Chris Kucharik

Professor

Phone

(608) 890-3021

Office Location

365 & 457 Moore Hall

Chris smiles slightly. Chris has short, greying hair and wears a light blue button up.

Twitter: @Chris_Kucharik

My research program is largely interdisciplinary, incorporating field work on cropping systems ecology and ecosystem modeling in a framework that is geared towards understanding the impacts of climate change and land management on the provisioning of ecosystems goods and services – more specifically crop production, water quantity and quality, carbon sequestration, and climate regulation. My research interests are centered on the following themes:

  • To better understand how ecosystems across the globe function as part of the Earth’s carbon, water, nutrient, and energy cycles and how these systems might respond to future changes in human land management and climate.
  • To investigate the role of land management (e.g., planting date, hybrid selection, fertilizer management), climate change and variability, and soil type on U.S. crop productivity, agrochemical leaching and transport, and feedbacks to the climate system (e.g., residue management and irrigation).
  • To better understand biogeochemical cycling in restored prairies, grasslands, and cropping systems (including new bioenergy crops) across the Midwest U.S., and their potential for sequestering atmospheric carbon.

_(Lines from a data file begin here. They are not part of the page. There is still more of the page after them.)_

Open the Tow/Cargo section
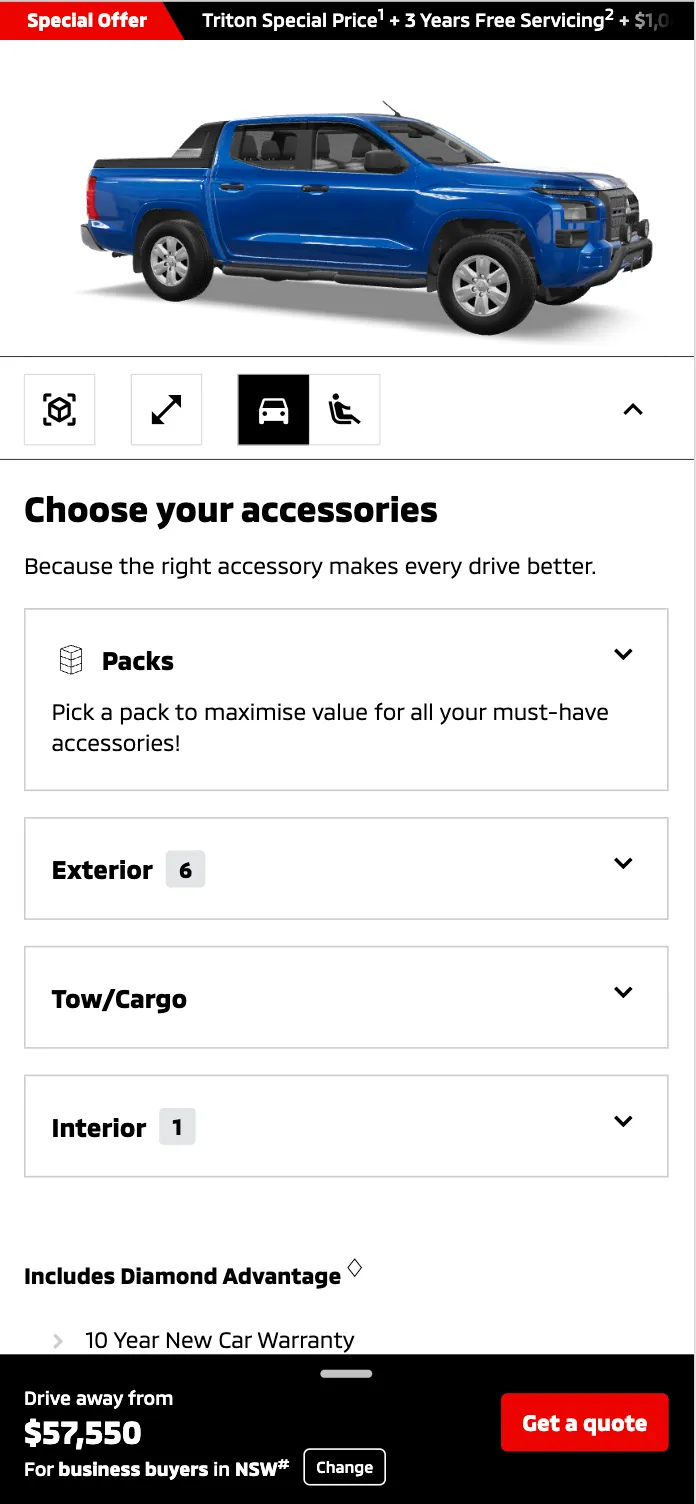Viewport: 696px width, 1504px height. click(622, 992)

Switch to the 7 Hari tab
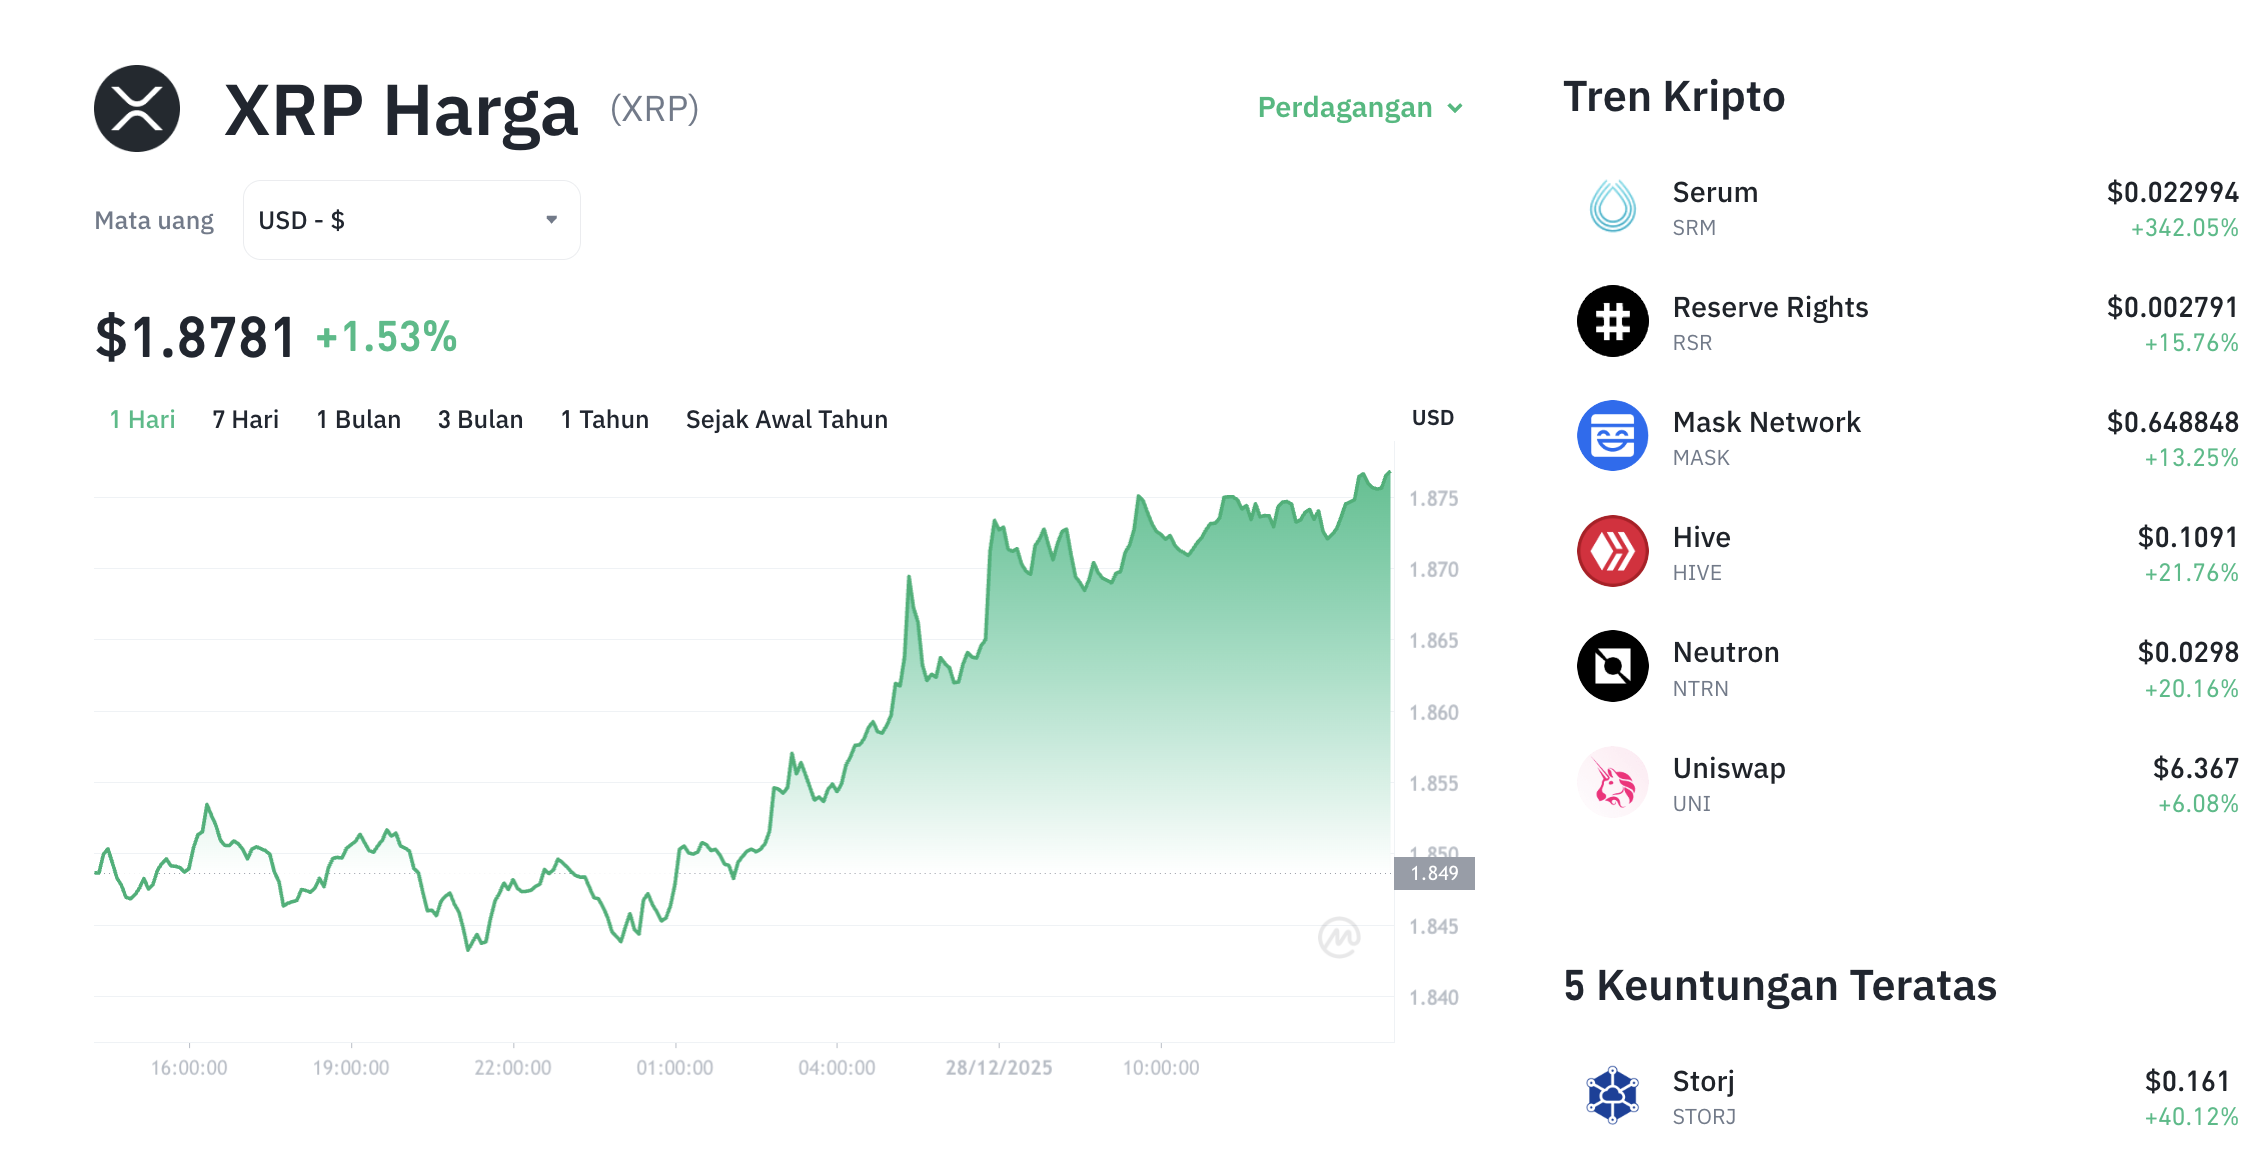click(x=245, y=419)
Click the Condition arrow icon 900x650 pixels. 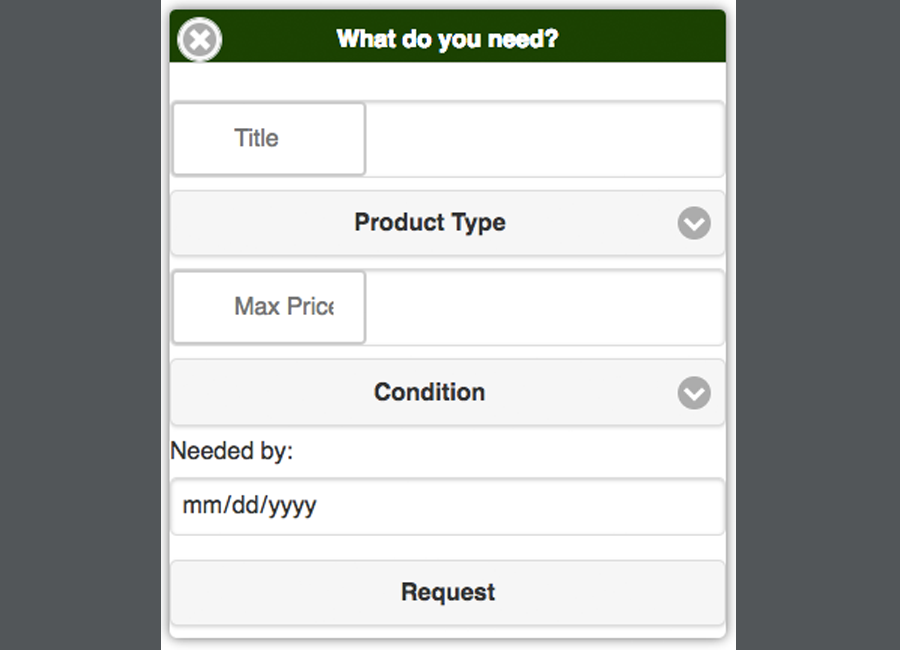[x=694, y=393]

My teaching program is currently focused on “Agroecosystems and Global Change” – Agronomy 875. I use a “systems” perspective in teaching, and emphasize how individual systems interact with one other, often leading to unpredictable and unintended consequences. This is particularly evident in environmental sciences when meteorology, ecology, biology, and soil science and the economy impact agriculture and vice-versa. I use real-life examples to allow students to actively engage in discussion with each other about examining problems, or to simply decide what is the question that needs to be answered. I highlight “case-studies” of particular geographic regions that are experiencing some type of problem related to human pressure on natural resources. Students in my courses are exposed to rigorous quantitative analysis and statistical methods in field research, but will learn to appreciate how qualitative assessments can be the building blocks to charting a course towards solving a problem.